> _WHAT THE TASK ASKS_
Make an exact copy of the records, with the pictures left out.

::::

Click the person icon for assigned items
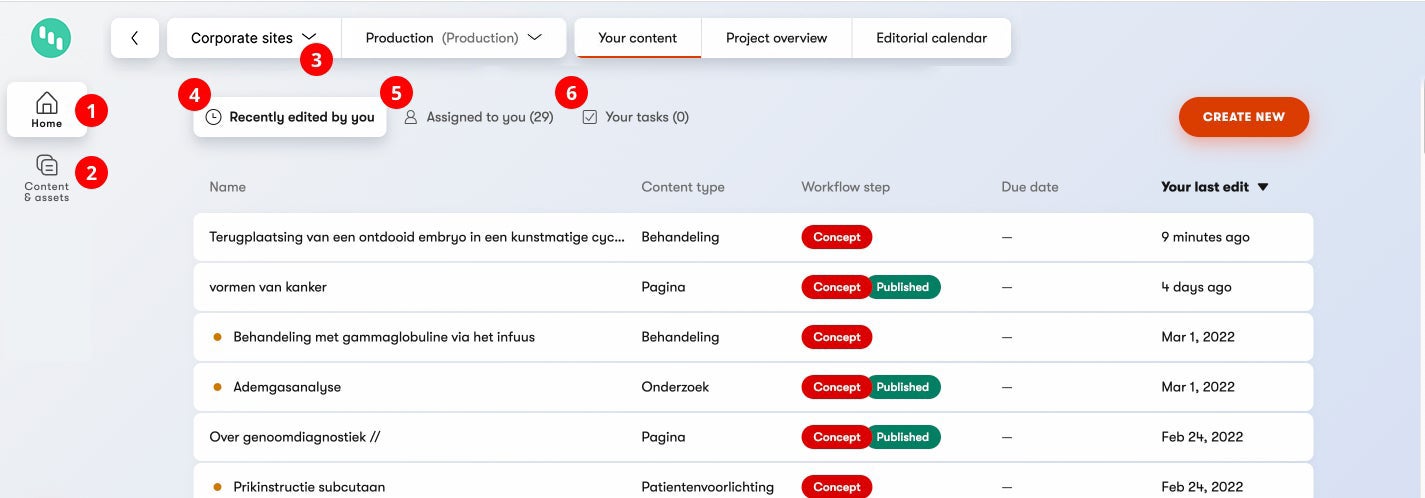This screenshot has width=1425, height=498. pyautogui.click(x=411, y=117)
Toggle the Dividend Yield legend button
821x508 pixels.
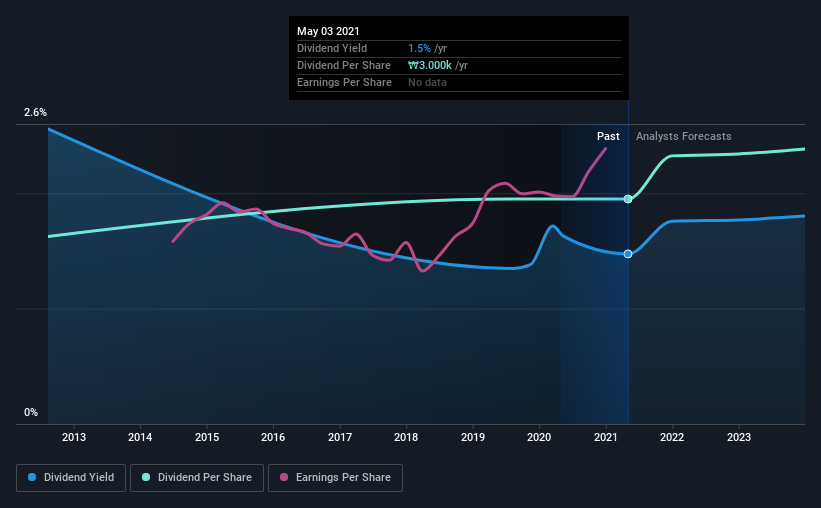(71, 478)
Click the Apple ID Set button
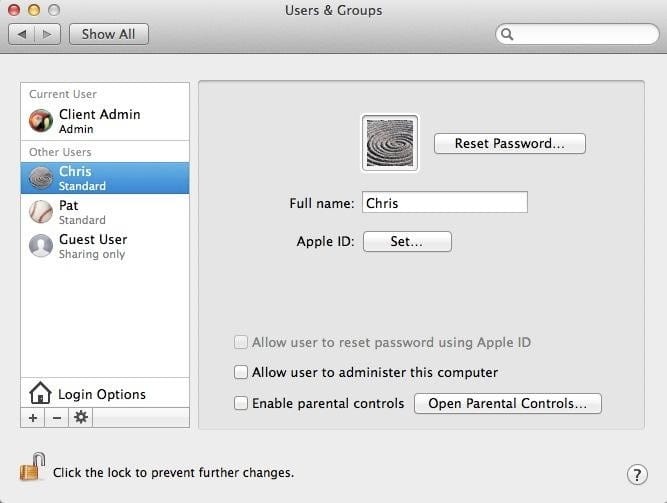Image resolution: width=667 pixels, height=503 pixels. pyautogui.click(x=406, y=241)
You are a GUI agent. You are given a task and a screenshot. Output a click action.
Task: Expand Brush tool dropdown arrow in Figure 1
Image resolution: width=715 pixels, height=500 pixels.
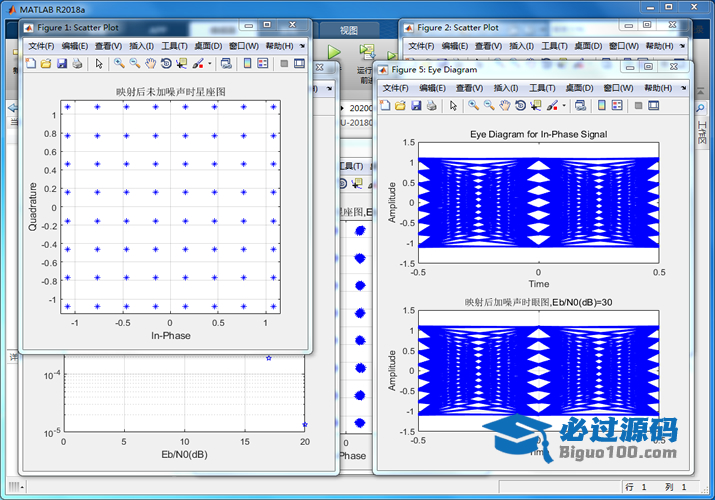[208, 63]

::::

> _ANSWER_
Click the person icon for assigned items
This screenshot has width=1425, height=498. pyautogui.click(x=411, y=117)
Toggle the Dividend Yield legend button
821x508 pixels.
(71, 478)
Click the Apple ID Set button
Image resolution: width=667 pixels, height=503 pixels. pyautogui.click(x=406, y=241)
You are a GUI agent. You are given a task and a screenshot. Output a click action.
Task: Expand Brush tool dropdown arrow in Figure 1
Image resolution: width=715 pixels, height=500 pixels.
[208, 63]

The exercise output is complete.